(Data records)
════════

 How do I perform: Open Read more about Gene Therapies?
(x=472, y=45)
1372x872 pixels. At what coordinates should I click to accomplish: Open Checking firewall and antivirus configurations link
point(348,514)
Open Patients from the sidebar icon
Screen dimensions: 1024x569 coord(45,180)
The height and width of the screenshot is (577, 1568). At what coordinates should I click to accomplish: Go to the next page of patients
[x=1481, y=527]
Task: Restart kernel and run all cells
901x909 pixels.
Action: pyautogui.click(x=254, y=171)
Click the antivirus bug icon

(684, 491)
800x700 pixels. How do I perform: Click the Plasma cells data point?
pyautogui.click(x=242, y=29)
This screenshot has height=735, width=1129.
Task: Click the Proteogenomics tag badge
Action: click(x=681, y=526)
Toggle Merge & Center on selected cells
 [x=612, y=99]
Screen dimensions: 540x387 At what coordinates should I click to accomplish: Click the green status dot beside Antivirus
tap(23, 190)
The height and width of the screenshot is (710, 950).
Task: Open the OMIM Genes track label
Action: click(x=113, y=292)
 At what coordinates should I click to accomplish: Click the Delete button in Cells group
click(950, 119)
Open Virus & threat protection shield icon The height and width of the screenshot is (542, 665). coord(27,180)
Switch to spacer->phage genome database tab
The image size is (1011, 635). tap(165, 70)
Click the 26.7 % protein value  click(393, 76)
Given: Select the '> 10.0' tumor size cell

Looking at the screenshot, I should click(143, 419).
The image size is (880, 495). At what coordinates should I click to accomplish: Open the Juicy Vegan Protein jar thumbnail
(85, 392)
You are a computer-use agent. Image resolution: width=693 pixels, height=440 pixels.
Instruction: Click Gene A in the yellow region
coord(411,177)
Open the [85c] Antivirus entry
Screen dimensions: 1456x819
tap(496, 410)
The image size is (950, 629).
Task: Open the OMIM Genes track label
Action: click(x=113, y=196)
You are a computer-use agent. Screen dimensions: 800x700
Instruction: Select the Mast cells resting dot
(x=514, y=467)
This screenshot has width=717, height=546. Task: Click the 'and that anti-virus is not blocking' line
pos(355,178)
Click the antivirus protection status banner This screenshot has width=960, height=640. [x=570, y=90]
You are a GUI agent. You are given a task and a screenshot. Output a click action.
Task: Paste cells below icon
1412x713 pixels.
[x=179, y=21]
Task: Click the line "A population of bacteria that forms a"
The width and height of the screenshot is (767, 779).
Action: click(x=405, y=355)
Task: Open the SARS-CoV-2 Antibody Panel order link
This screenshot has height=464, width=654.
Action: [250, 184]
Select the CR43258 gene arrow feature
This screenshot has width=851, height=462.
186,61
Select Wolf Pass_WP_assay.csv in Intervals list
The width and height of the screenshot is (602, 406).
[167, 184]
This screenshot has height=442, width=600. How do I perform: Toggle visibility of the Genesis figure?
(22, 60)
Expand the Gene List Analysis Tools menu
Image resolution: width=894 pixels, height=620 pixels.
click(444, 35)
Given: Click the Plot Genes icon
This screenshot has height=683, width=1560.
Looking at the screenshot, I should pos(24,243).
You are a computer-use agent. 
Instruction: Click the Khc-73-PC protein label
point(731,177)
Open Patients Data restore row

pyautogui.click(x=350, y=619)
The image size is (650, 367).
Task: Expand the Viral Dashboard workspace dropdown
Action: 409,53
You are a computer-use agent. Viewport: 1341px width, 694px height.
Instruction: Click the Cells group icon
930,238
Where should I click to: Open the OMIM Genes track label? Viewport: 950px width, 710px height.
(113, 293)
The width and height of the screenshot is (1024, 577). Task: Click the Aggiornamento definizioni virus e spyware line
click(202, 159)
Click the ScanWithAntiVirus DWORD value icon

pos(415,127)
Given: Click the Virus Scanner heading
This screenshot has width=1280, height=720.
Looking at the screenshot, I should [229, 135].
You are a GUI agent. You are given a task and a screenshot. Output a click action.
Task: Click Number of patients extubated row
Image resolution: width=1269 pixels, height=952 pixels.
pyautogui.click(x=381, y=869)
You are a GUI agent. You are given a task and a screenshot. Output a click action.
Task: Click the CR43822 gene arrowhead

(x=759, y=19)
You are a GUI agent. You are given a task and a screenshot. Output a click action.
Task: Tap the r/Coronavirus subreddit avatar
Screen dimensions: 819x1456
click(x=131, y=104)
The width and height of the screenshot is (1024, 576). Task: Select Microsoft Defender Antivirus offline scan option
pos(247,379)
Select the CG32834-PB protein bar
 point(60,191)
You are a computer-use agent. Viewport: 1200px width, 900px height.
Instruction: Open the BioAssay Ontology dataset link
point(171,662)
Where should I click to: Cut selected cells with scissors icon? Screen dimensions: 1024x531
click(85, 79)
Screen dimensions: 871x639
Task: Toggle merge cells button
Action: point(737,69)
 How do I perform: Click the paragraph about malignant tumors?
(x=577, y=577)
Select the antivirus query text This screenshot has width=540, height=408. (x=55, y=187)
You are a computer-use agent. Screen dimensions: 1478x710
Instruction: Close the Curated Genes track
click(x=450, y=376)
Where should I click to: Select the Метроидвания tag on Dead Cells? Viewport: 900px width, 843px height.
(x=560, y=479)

════════

## EXERCISE BRIEF
Once you have read the records, repeat them all exactly.

## ANSWER AREA
 How do I perform: Open Read more about Gene Therapies?
(x=472, y=45)
1372x872 pixels. At what coordinates should I click to accomplish: Open Checking firewall and antivirus configurations link
point(348,514)
Open Patients from the sidebar icon
Screen dimensions: 1024x569 coord(45,180)
The height and width of the screenshot is (577, 1568). At what coordinates should I click to accomplish: Go to the next page of patients
[x=1481, y=527]
Task: Restart kernel and run all cells
901x909 pixels.
Action: pyautogui.click(x=254, y=171)
Click the antivirus bug icon

(684, 491)
800x700 pixels. How do I perform: Click the Plasma cells data point?
pyautogui.click(x=242, y=29)
This screenshot has height=735, width=1129.
Task: Click the Proteogenomics tag badge
Action: click(x=681, y=526)
Toggle Merge & Center on selected cells
 [x=612, y=99]
Screen dimensions: 540x387 At what coordinates should I click to accomplish: Click the green status dot beside Antivirus
tap(23, 190)
The height and width of the screenshot is (710, 950).
Task: Open the OMIM Genes track label
Action: click(x=113, y=292)
 At what coordinates should I click to accomplish: Click the Delete button in Cells group
click(950, 119)
Open Virus & threat protection shield icon The height and width of the screenshot is (542, 665). coord(27,180)
Switch to spacer->phage genome database tab
The image size is (1011, 635). tap(165, 70)
Click the 26.7 % protein value  click(393, 76)
Given: Select the '> 10.0' tumor size cell

Looking at the screenshot, I should click(143, 419).
The image size is (880, 495). At what coordinates should I click to accomplish: Open the Juicy Vegan Protein jar thumbnail
(85, 392)
You are a computer-use agent. Image resolution: width=693 pixels, height=440 pixels.
Instruction: Click Gene A in the yellow region
coord(411,177)
Open the [85c] Antivirus entry
Screen dimensions: 1456x819
tap(496, 410)
The image size is (950, 629).
Task: Open the OMIM Genes track label
Action: click(x=113, y=196)
You are a computer-use agent. Screen dimensions: 800x700
Instruction: Select the Mast cells resting dot
(x=514, y=467)
This screenshot has width=717, height=546. Task: Click the 'and that anti-virus is not blocking' line
pos(355,178)
Click the antivirus protection status banner This screenshot has width=960, height=640. [x=570, y=90]
You are a GUI agent. You are given a task and a screenshot. Output a click action.
Task: Paste cells below icon
1412x713 pixels.
[x=179, y=21]
Task: Click the line "A population of bacteria that forms a"
The width and height of the screenshot is (767, 779).
Action: click(x=405, y=355)
Task: Open the SARS-CoV-2 Antibody Panel order link
This screenshot has height=464, width=654.
Action: [250, 184]
Select the CR43258 gene arrow feature
This screenshot has width=851, height=462.
186,61
Select Wolf Pass_WP_assay.csv in Intervals list
The width and height of the screenshot is (602, 406).
[167, 184]
This screenshot has height=442, width=600. How do I perform: Toggle visibility of the Genesis figure?
(22, 60)
Expand the Gene List Analysis Tools menu
Image resolution: width=894 pixels, height=620 pixels.
click(444, 35)
Given: Click the Plot Genes icon
This screenshot has height=683, width=1560.
Looking at the screenshot, I should pos(24,243).
You are a computer-use agent. 
Instruction: Click the Khc-73-PC protein label
point(731,177)
Open Patients Data restore row

pyautogui.click(x=350, y=619)
The image size is (650, 367).
Task: Expand the Viral Dashboard workspace dropdown
Action: 409,53
You are a computer-use agent. Viewport: 1341px width, 694px height.
Instruction: Click the Cells group icon
930,238
Where should I click to: Open the OMIM Genes track label? Viewport: 950px width, 710px height.
(113, 293)
The width and height of the screenshot is (1024, 577). Task: Click the Aggiornamento definizioni virus e spyware line
click(202, 159)
Click the ScanWithAntiVirus DWORD value icon

pos(415,127)
Given: Click the Virus Scanner heading
This screenshot has width=1280, height=720.
Looking at the screenshot, I should [229, 135].
You are a GUI agent. You are given a task and a screenshot. Output a click action.
Task: Click Number of patients extubated row
Image resolution: width=1269 pixels, height=952 pixels.
pyautogui.click(x=381, y=869)
You are a GUI agent. You are given a task and a screenshot. Output a click action.
Task: Click the CR43822 gene arrowhead

(x=759, y=19)
You are a GUI agent. You are given a task and a screenshot. Output a click action.
Task: Tap the r/Coronavirus subreddit avatar
Screen dimensions: 819x1456
click(x=131, y=104)
The width and height of the screenshot is (1024, 576). Task: Select Microsoft Defender Antivirus offline scan option
pos(247,379)
Select the CG32834-PB protein bar
 point(60,191)
You are a computer-use agent. Viewport: 1200px width, 900px height.
Instruction: Open the BioAssay Ontology dataset link
point(171,662)
Where should I click to: Cut selected cells with scissors icon? Screen dimensions: 1024x531
click(85, 79)
Screen dimensions: 871x639
Task: Toggle merge cells button
Action: point(737,69)
 How do I perform: Click the paragraph about malignant tumors?
(x=577, y=577)
Select the antivirus query text This screenshot has width=540, height=408. (x=55, y=187)
You are a computer-use agent. Screen dimensions: 1478x710
Instruction: Close the Curated Genes track
click(x=450, y=376)
Where should I click to: Select the Метроидвания tag on Dead Cells? Viewport: 900px width, 843px height.
(x=560, y=479)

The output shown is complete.